[[ DOCUMENT SECTION open ]]

This week concludes the Arkansas Democrat-Gazette's annual list of books recommended for religion-theme gift giving.

The remaining titles include a newly published diary written more than 70 years ago, a peek into the lives of modern-day saints and a selection from the Washington correspondent for the Arkansas Democrat-Gazette, Frank E. Lockwood.

Dominion: How the Christian Revolution Remade the Worldby Tom Holland (Basic Books, $32)

It's impossible to understand modern civilization without comprehending Christianity, British historian Tom Holland maintains.

His latest book, Dominion: How the Christian Revolution Remade the World, masterfully covers 2,500 years of Christian and pre-Christian history.

Over the course of 543 pages, Holland covers everything from the Bible to The Beatles, John Calvin to Karl Marx.

The spiritual journey, for Holland, begins not in Bethlehem but in Athens and not in 4 B.C but in 479 B.C. He starts with the religious worldview of the Greeks and Persians as well as the Jews before addressing the rise of Christianity.

Rather than restating the gospel narratives, Holland races ahead to the travels of Paul and the rise of the early church, its stunning growth and its eventual embrace by the ruler in Rome.

Dominion is not a hagiography; its protagonists wear no halos.

The pages highlight plenty of church-sanctioned intolerance, torture and tyranny. But there are heroes as well, who fight for freedom of worship and conscience.

Both sides quote the scriptures. Both sides claim a divine mandate. Both trace their roots to the same spiritual homeland.

Holland is a masterful storyteller. He effectively illustrates how Christendom has shaped much of the planet.

While Christianity appears to be decline in places, its imprint remains, Holland argues.

"Even in Europe -- a continent with churches far emptier than those in the United States -- the trace elements of Christianity continued to infuse people's morals and presumptions so utterly that many failed even to detect their presence," he wrote. "Like dust particles so fine as to be invisible to the naked eye, they were breathed in equally by everyone: believers, atheists, and those who never paused so much as to think about religion."

-- Frank E. Lockwood

The 21: A Journey into the Land of Coptic Martyrs by Martin Mosebach (Plough, $26)

Writer Martin Mosebach views the video of the 2015 beheading of 21 Coptic Orthodox Christians, or Copts, by Islamic State terrorists on a beach in Libya -- and decides to learn more about the men who were instantly recognized as martyrs of the faith.

The 21 incorporates travel writing, history, theology and culture as Mosebach visits with families of the men, learns about their faith and along the way unspools generous amounts of Eastern Orthodoxy history. More than a dozen of the men, who were migrant workers at the time of their deaths, had been neighbors on the same lane in El-Aour, in Egypt, a country in which Islam is the official state religion.

One of the men was not a Copt at the time he died but declared his Christian faith alongside the others on the beach, and has since been embraced by the faith.

[[ DOCUMENT SECTION closed ]]
[[ ENTRIES PROVIDED open ]]

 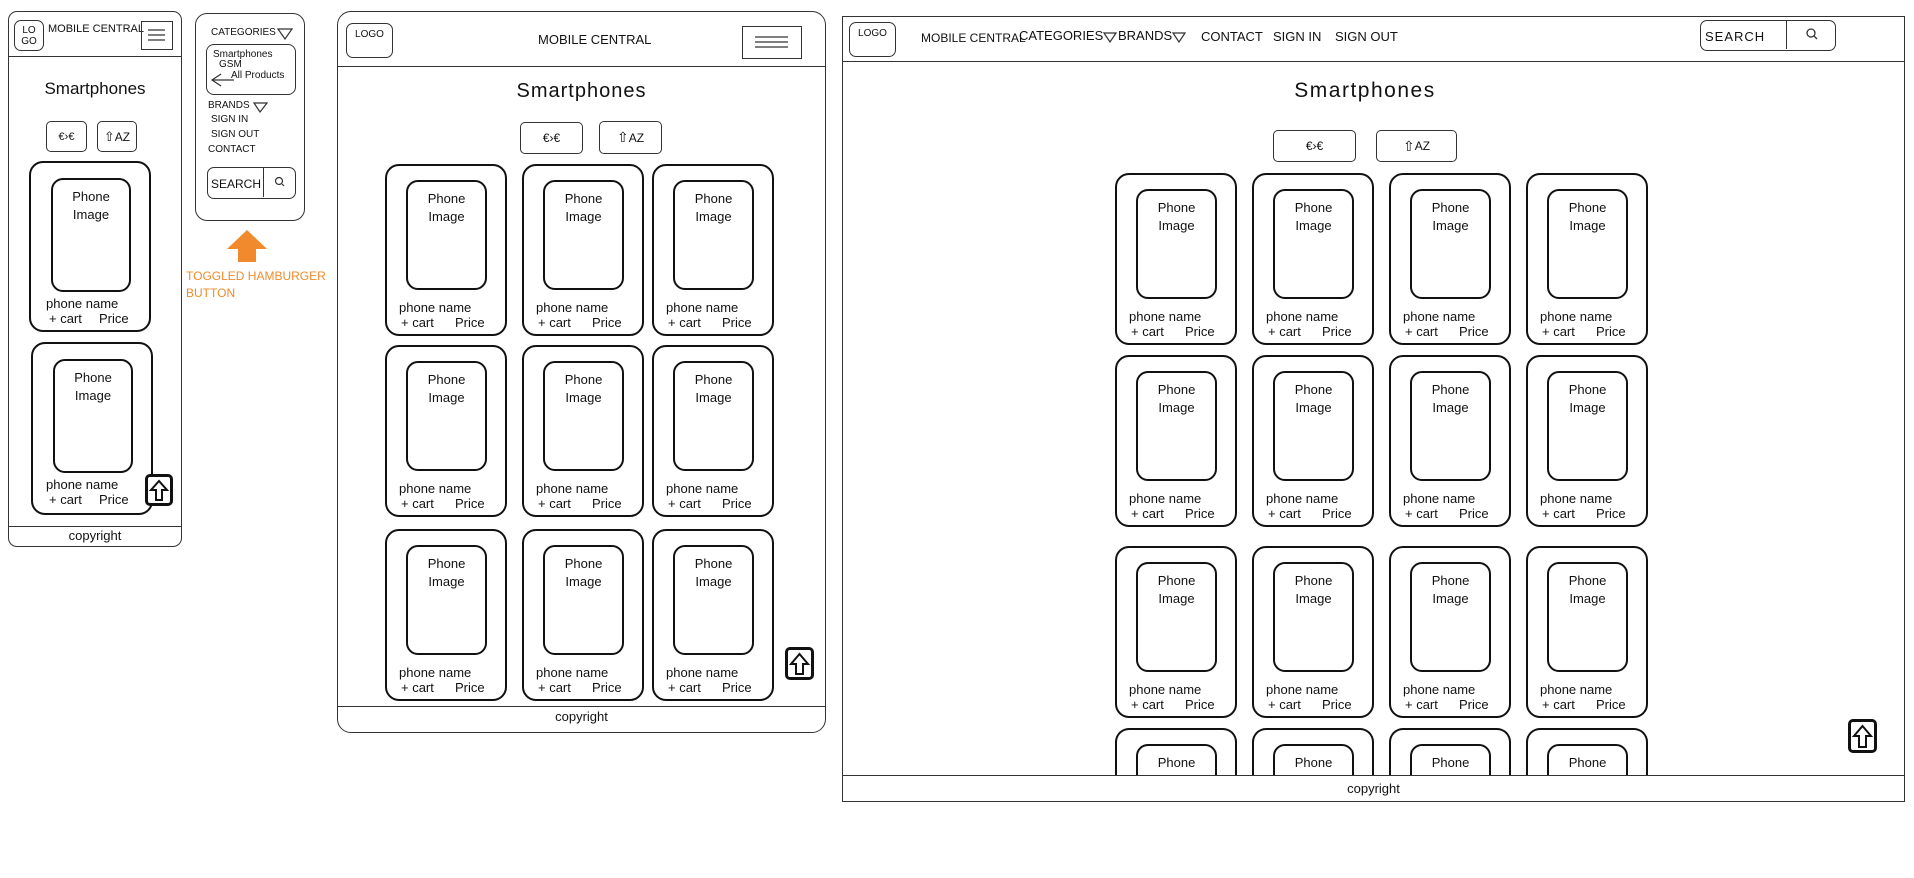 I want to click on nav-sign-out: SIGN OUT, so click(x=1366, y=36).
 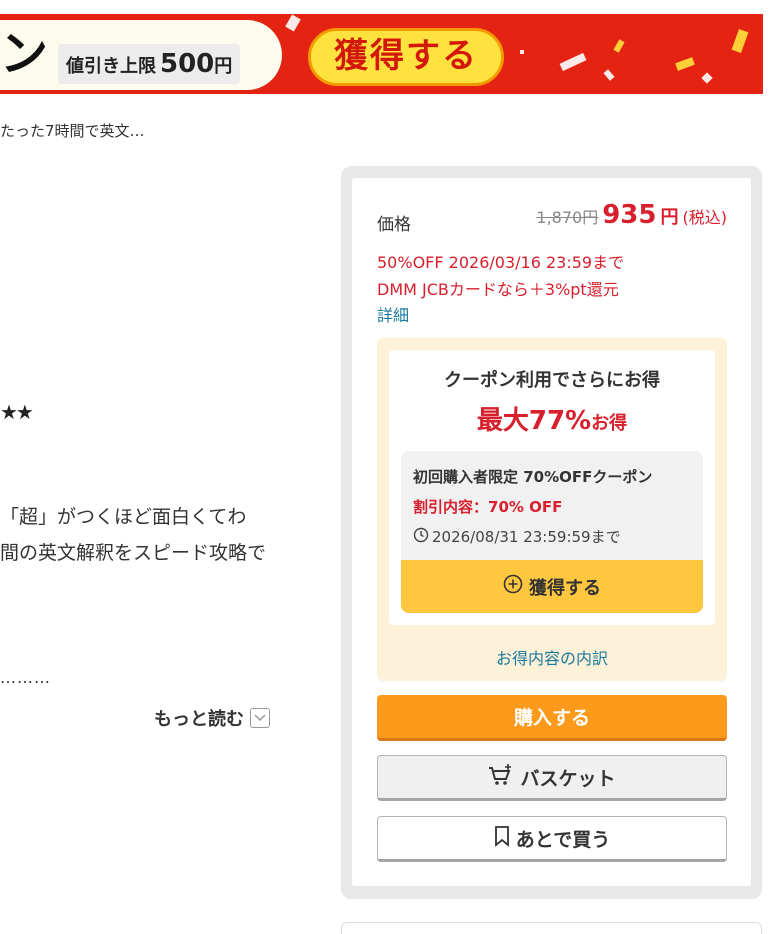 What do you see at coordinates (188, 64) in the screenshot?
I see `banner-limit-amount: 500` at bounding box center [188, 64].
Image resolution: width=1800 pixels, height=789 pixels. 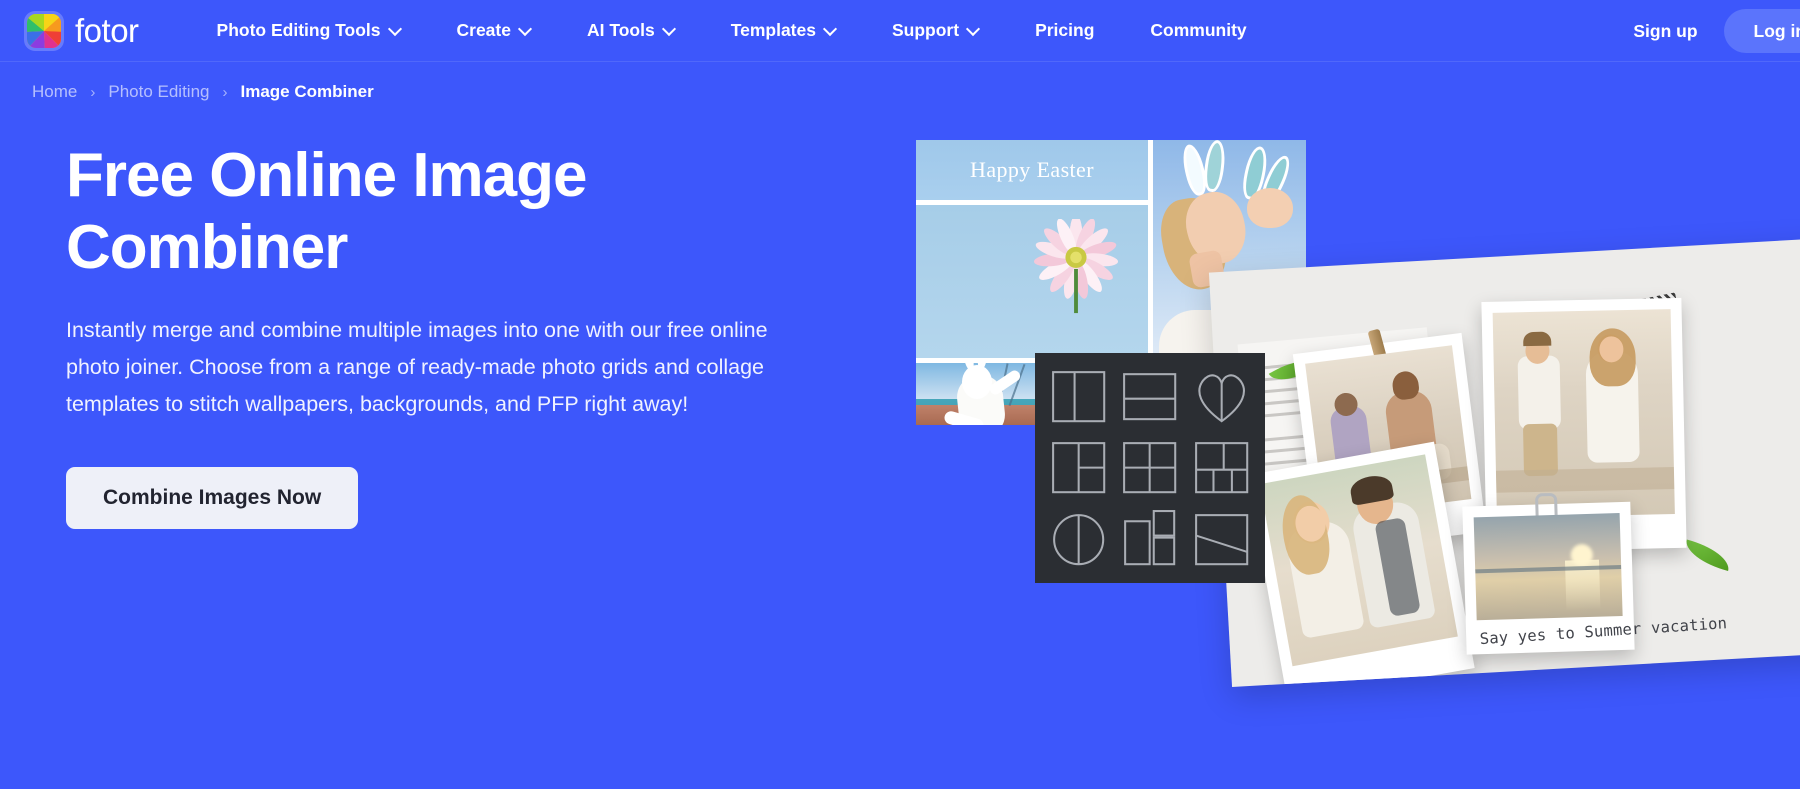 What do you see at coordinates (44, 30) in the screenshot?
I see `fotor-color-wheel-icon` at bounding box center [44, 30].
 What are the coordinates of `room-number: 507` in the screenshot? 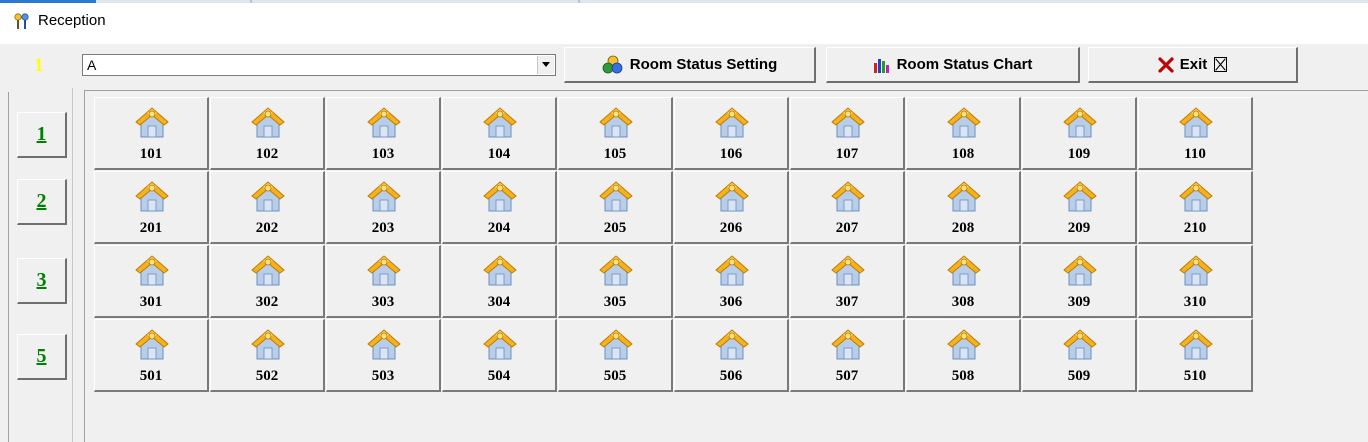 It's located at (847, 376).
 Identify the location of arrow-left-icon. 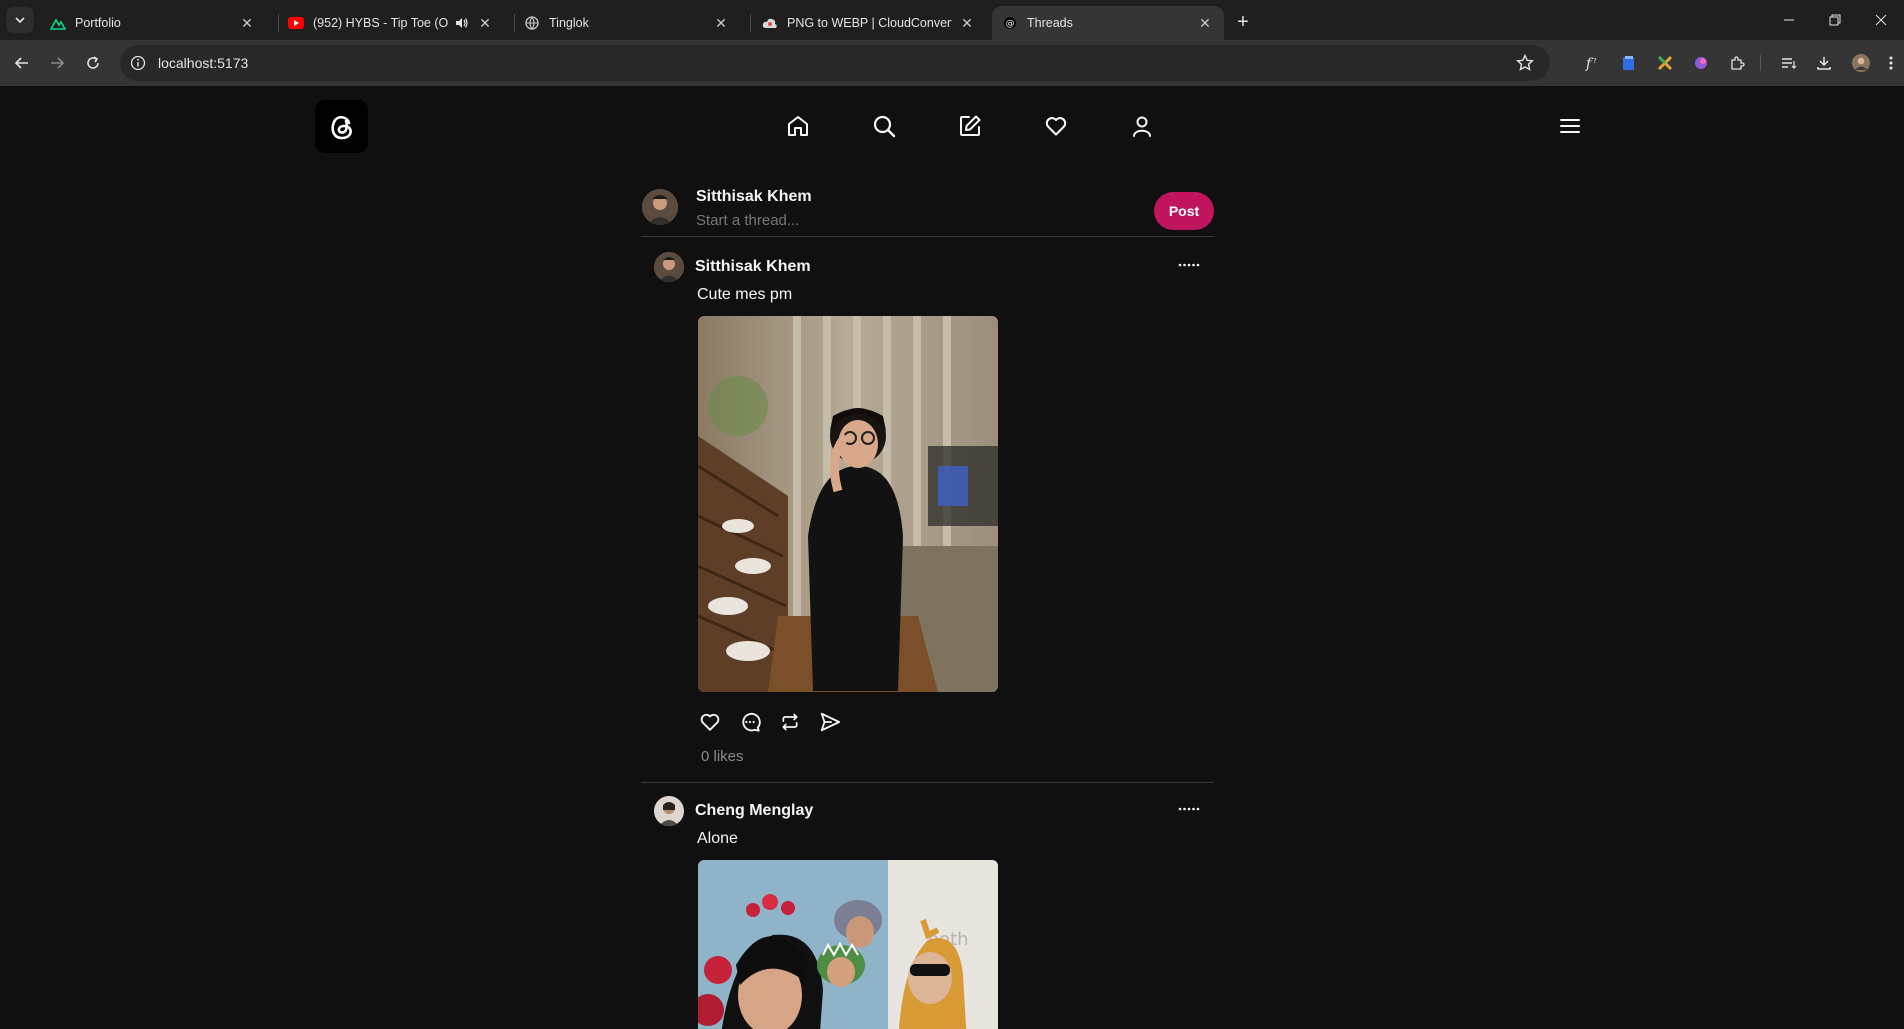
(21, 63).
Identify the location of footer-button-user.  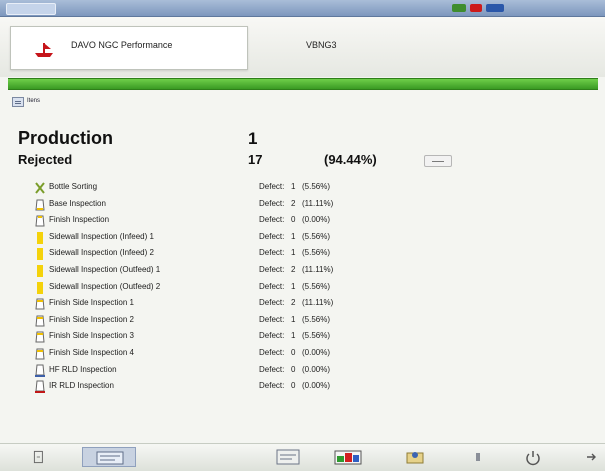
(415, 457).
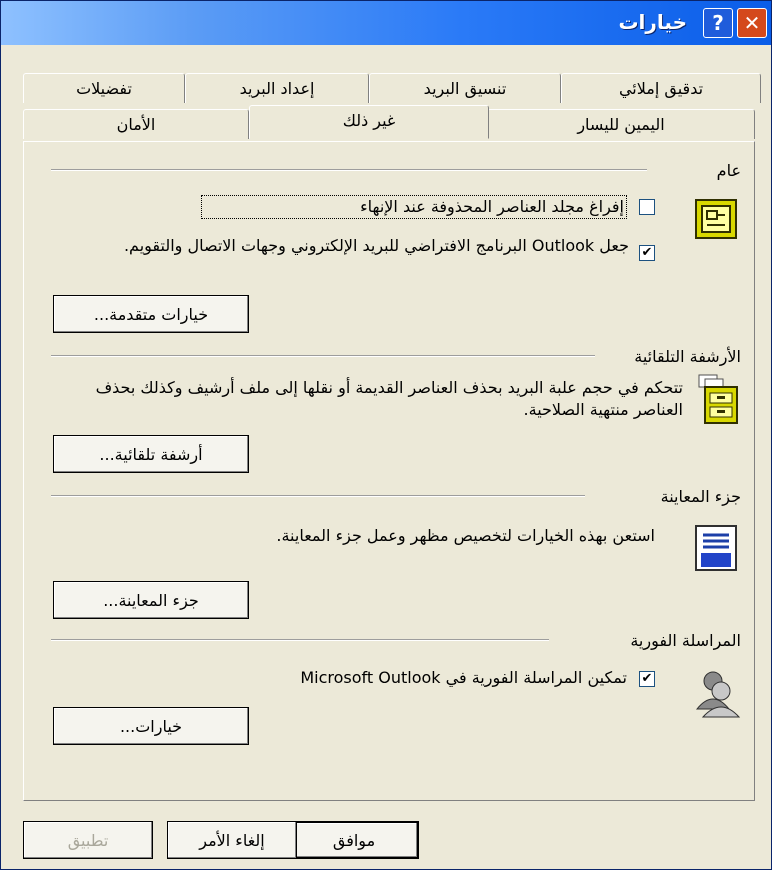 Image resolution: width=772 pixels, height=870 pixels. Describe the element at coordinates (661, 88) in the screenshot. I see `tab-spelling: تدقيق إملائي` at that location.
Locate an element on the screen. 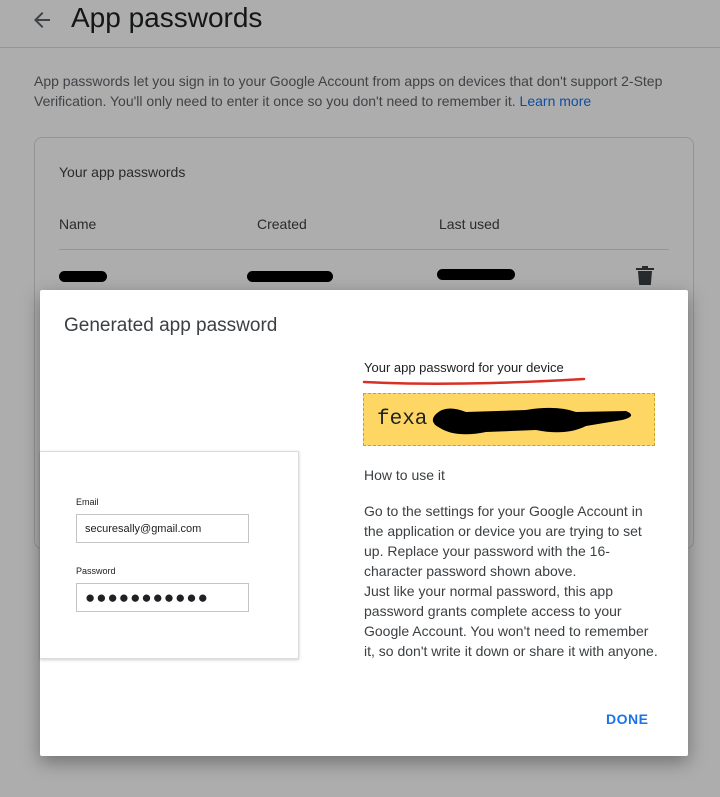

[[ ENTRIES PROVIDED closed ]]

§ **PROBLEM SET**:
1. In the religion book gift list, how many pages long is Dominion?
2. According to the religion book gift list, why does Holland say Christianity's mark remains even in Europe, where churches are far emptier? Explain in one to three sentences.
3. Write the next part of the religion book gift list, picking up after its last sentence.
You won't need the data for any of this.

§ **RESULTS OF THE TASKS**:
1. 543 pages.

2. Holland argues that trace elements of Christianity still shape people's morals and assumptions so fully that many don't even notice them. Like dust too fine to see, they are breathed in by everyone: believers, atheists, and people who never think about religion.

3.
Mosebach seeks to individualize the collective killing on the Libyan beach, heading up each of the chapters with the name and photo of one of the men. He writes vividly and with clarity, as he delves into the background and spirituality of the religion in which families do not mourn and seek retribution for the killing of their loved ones, but instead consider the men to be martyrs of Jesus Christ.

Seculosity: How Career, Parenting, Technology, Food, Politics and Romance Became Our New Religion and What to Do About It by David Zahl (Fortress Press, $26.99)

"Maybe we haven't abandoned confession so much as traded in one screen for another," writes Sonja Livingston in one of this year's religion-theme book selections, The Virgin of Prince Street, echoing the premise of Zahl's latest book.

The number of religiously unaffiliated in the United States now stands at 26%, according to Pew Research, but Zahl -- the founder and director of Mockingbird Ministries -- argues that the level of adherence to religion hasn't changed. Instead, people pursue replacement religions in the form of popular, secular preoccupations such as work, food, exercise and technology. We find salvation in exercise, a way to atone for calories eaten; we respond to work emails from our beds at midnight to increase our number of good works in a search for approval.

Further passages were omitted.